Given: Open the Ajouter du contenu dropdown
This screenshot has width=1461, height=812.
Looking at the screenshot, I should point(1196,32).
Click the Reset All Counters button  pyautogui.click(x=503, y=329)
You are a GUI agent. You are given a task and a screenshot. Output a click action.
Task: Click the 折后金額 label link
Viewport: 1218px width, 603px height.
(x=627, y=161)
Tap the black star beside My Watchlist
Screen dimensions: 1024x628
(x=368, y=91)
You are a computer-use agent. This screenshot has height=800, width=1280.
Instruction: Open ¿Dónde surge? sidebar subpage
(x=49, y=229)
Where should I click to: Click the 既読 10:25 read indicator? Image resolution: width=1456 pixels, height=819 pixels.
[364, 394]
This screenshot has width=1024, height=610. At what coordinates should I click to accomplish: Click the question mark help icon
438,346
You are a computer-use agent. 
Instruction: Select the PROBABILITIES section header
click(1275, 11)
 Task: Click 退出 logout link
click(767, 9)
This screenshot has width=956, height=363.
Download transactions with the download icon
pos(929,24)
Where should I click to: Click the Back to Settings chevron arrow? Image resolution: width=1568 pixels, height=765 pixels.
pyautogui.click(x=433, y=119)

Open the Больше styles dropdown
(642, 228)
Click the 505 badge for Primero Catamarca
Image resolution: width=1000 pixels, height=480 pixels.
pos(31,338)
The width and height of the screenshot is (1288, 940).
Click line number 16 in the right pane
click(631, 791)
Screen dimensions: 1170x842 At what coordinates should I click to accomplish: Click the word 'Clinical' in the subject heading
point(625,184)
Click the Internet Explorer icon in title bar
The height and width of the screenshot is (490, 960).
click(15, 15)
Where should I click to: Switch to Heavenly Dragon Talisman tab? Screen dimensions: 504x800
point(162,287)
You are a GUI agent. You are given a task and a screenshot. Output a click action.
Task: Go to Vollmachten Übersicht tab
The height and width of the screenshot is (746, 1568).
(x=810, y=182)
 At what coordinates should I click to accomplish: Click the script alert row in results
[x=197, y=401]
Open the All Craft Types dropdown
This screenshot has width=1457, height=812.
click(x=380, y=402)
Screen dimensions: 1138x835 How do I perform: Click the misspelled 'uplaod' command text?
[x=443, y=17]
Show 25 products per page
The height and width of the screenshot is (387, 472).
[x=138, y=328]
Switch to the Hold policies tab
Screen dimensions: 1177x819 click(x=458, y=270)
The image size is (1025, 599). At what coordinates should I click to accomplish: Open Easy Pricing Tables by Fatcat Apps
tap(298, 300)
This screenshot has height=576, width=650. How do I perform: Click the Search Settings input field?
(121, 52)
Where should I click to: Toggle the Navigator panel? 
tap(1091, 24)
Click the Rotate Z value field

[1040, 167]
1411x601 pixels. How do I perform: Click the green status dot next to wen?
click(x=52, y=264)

···

- **Work instructions**:
Go back to the listing above. Copy word for word the lines from the one with "Click the Reset" through the one with "Tap the black star beside My Watchlist", and nothing more.

- **Exercise result**:
Click the Reset All Counters button  pyautogui.click(x=503, y=329)
You are a GUI agent. You are given a task and a screenshot. Output a click action.
Task: Click the 折后金額 label link
Viewport: 1218px width, 603px height.
(x=627, y=161)
Tap the black star beside My Watchlist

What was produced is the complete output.